Quantum and thermal fluctuations in a Raman spin-orbit-coupled Bose gas

Abstract

We theoretically study a three-dimensional weakly-interacting Bose gas with Raman-induced spin-orbit coupling at finite temperature. By employing a generalized Hartree-Fock-Bogoliubov theory with Popov approximation, we determine a complete finite-temperature phase diagram of three exotic condensation phases (i.e., the stripe, plane-wave and zero-momentum phases), against both quantum and thermal fluctuations. We find that the plane-wave phase is significantly broadened by thermal fluctuations. The phonon mode and sound velocity at the transition from the plane-wave phase to the zero-momentum phase are thoughtfully analyzed.

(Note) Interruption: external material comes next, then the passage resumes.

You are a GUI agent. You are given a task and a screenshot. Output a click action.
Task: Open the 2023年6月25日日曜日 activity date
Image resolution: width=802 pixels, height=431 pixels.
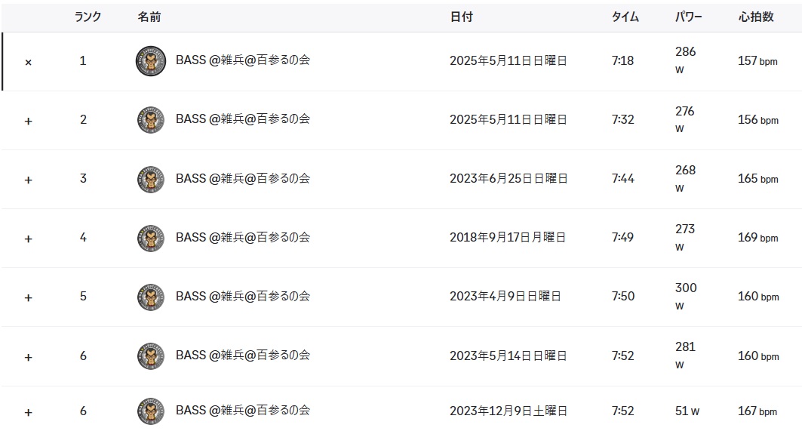(509, 178)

At zero temperature, we find that quantum fluctuations open an unexpected gap in sound velocity at the phase transition, in stark contrast to the previous theoretical prediction of a vanishing sound velocity. At finite temperature, thermal fluctuations continue to significantly enlarge the gap, and simultaneously shift the critical minimum. For a Bose gas of $^{87}$Rb atoms at the typical experimental temperature, $T=0.3T_{0}$, where $T_{0}$ is the critical temperature of an ideal Bose gas without spin-orbit coupling, our results of gap opening and critical minimum shifting in the sound velocity, are qualitatively consistent with the recent experimental observation {[}S.-C. Ji \textit{et al.}, Phys. Rev. Lett. \textbf{114}, 105301 (2015){]}.